Recast the records below as a Markdown table with columns "No." and "Entry", giving each line its row number, starting at the beginning of the records and ending at the line containing "Videos (500, 69)". Leave out blank lines and pictures.
# Input data start
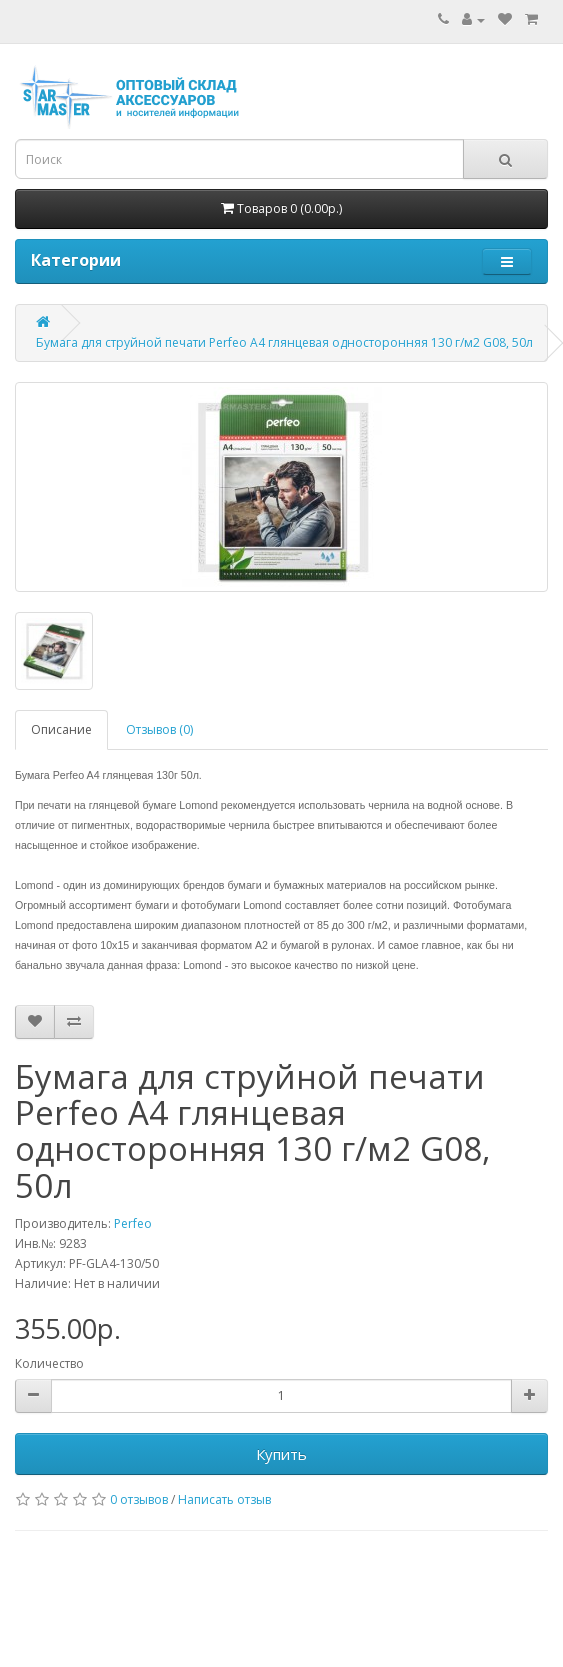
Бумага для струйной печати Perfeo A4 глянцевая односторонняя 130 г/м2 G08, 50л (284, 342)
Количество (49, 1363)
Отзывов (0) (159, 729)
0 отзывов (139, 1499)
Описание (61, 729)
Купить (281, 1454)
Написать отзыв (224, 1499)
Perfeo (133, 1223)
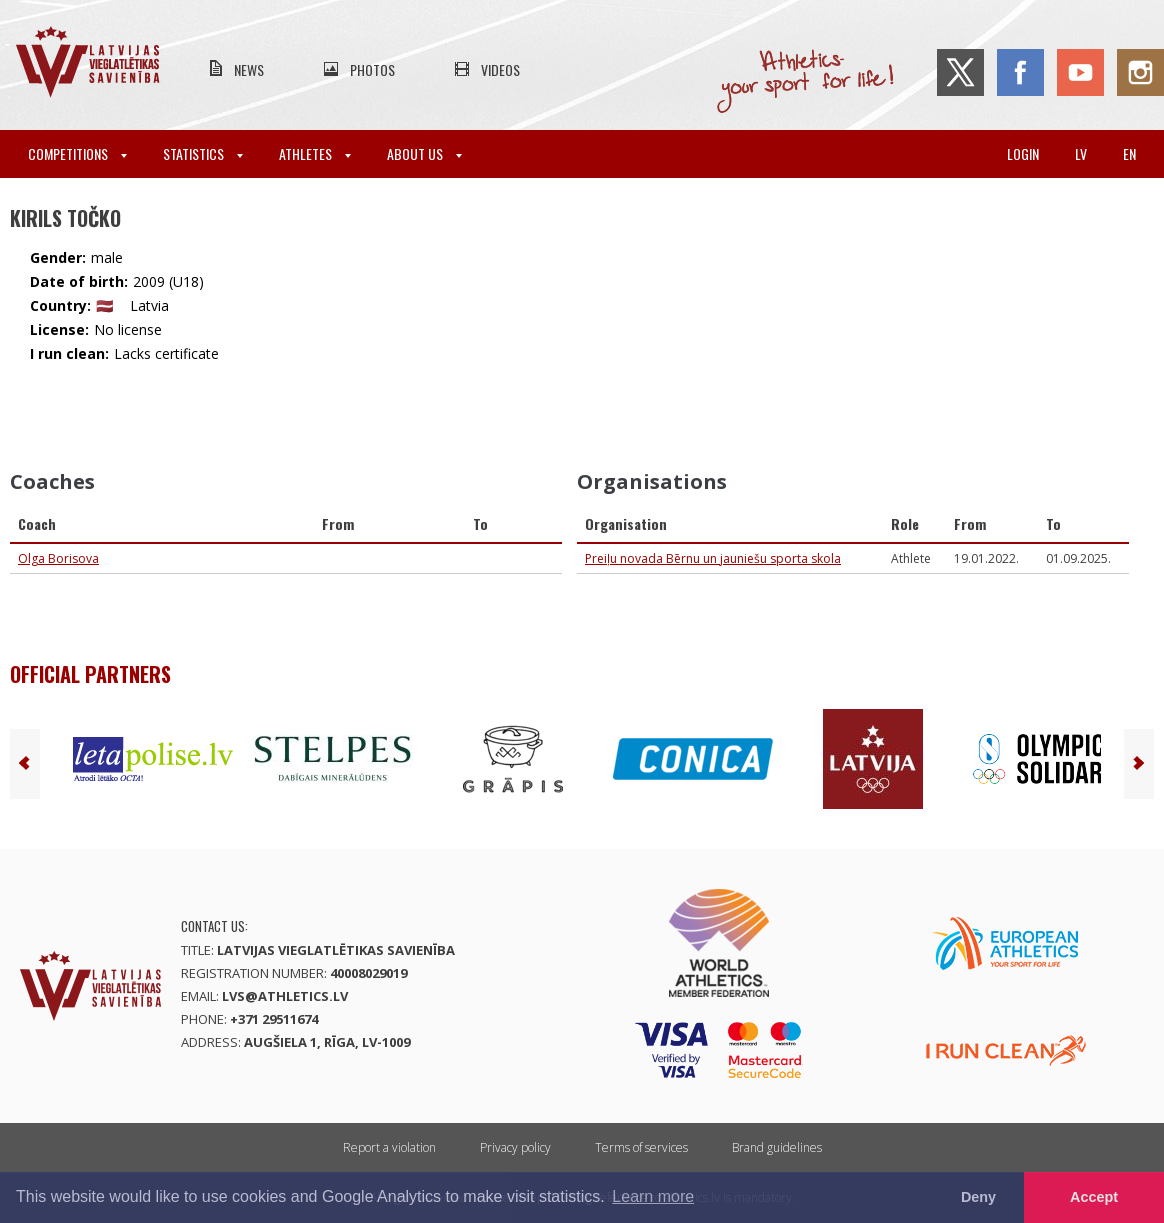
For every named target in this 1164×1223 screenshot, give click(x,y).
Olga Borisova (58, 558)
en (1129, 153)
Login (1023, 153)
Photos (372, 69)
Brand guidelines (777, 1147)
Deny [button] (978, 1197)
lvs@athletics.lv (285, 996)
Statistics (203, 153)
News (249, 69)
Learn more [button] (653, 1196)
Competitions (77, 153)
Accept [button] (1094, 1197)
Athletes (315, 153)
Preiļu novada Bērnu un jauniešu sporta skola (713, 558)
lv (1081, 153)
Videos (500, 69)
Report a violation (389, 1147)
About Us (424, 153)
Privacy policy (515, 1147)
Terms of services (641, 1147)
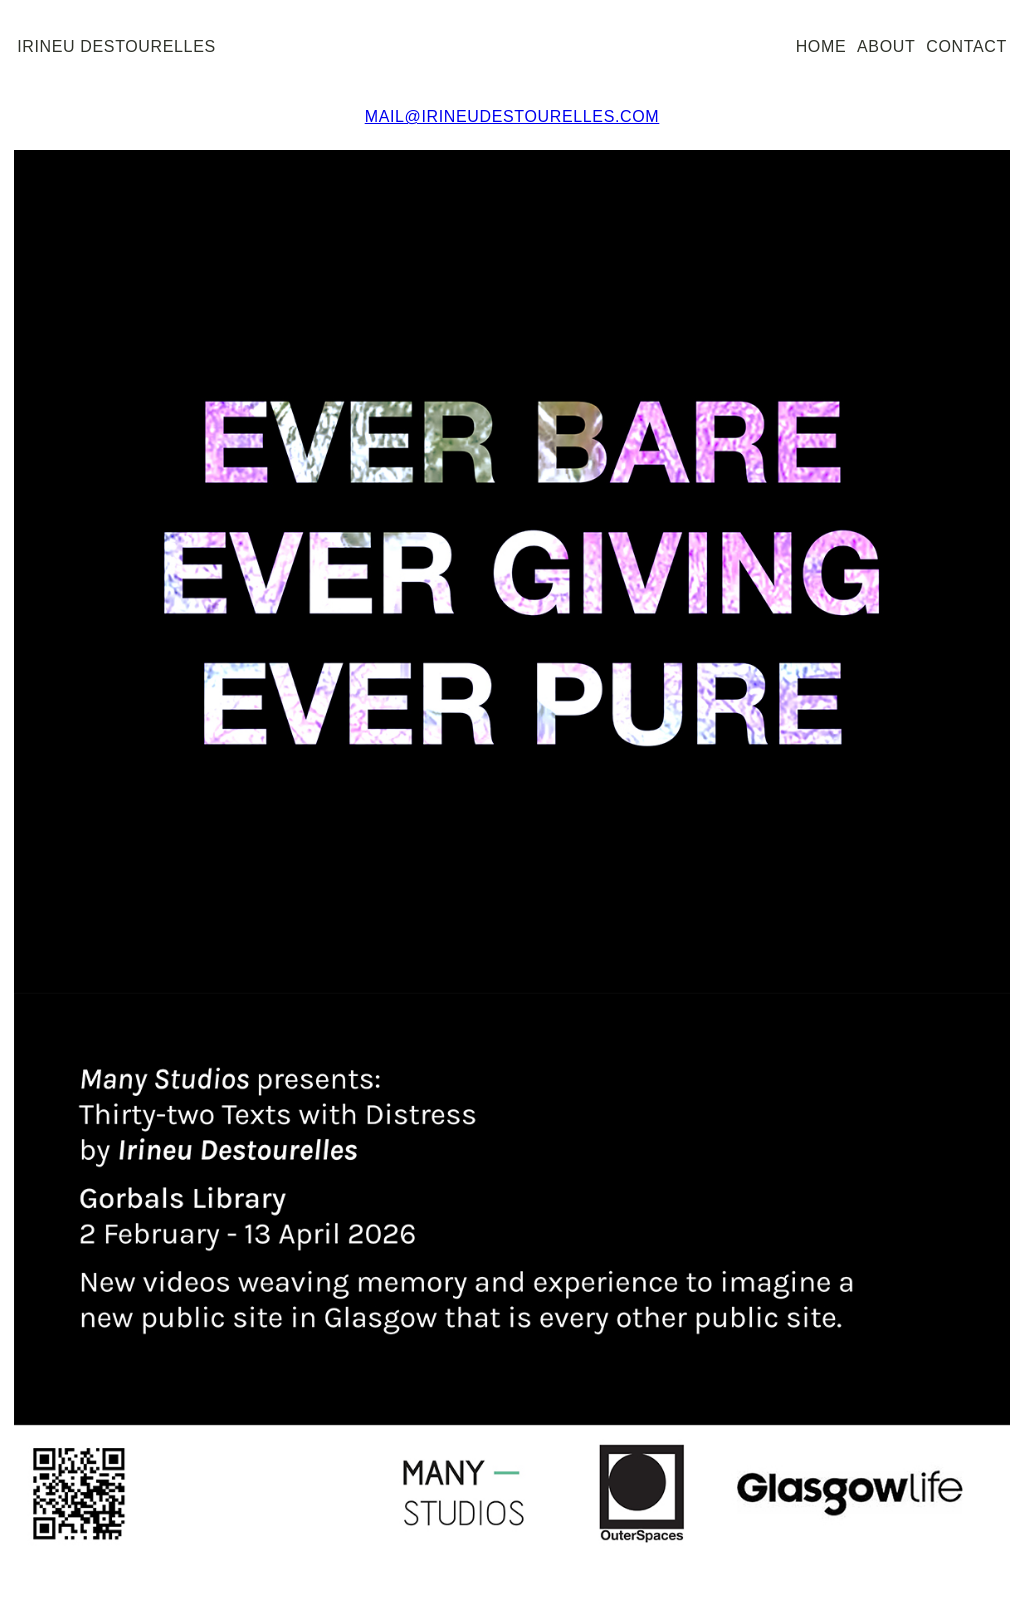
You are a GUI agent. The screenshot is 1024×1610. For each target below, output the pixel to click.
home (821, 46)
# Input data end
■ **Response below**:
| No. | Entry |
|---|---|
| 1 | Бумага для струйной печати Perfeo A4 глянцевая односторонняя 130 г/м2 G08, 50л (284, 342) |
| 2 | Количество (49, 1363) |
| 3 | Отзывов (0) (159, 729) |
| 4 | 0 отзывов (139, 1499) |
| 5 | Описание (61, 729) |
| 6 | Купить (281, 1454) |
| 7 | Написать отзыв (224, 1499) |
| 8 | Perfeo (133, 1223) |
| 9 | For every named target in this 1164×1223 screenshot, give click(x,y). |
| 10 | Olga Borisova (58, 558) |
| 11 | en (1129, 153) |
| 12 | Login (1023, 153) |
| 13 | Photos (372, 69) |
| 14 | Brand guidelines (777, 1147) |
| 15 | Deny [button] (978, 1197) |
| 16 | lvs@athletics.lv (285, 996) |
| 17 | Statistics (203, 153) |
| 18 | News (249, 69) |
| 19 | Learn more [button] (653, 1196) |
| 20 | Competitions (77, 153) |
| 21 | Accept [button] (1094, 1197) |
| 22 | Athletes (315, 153) |
| 23 | Preiļu novada Bērnu un jauniešu sporta skola (713, 558) |
| 24 | lv (1081, 153) |
| 25 | Videos (500, 69) |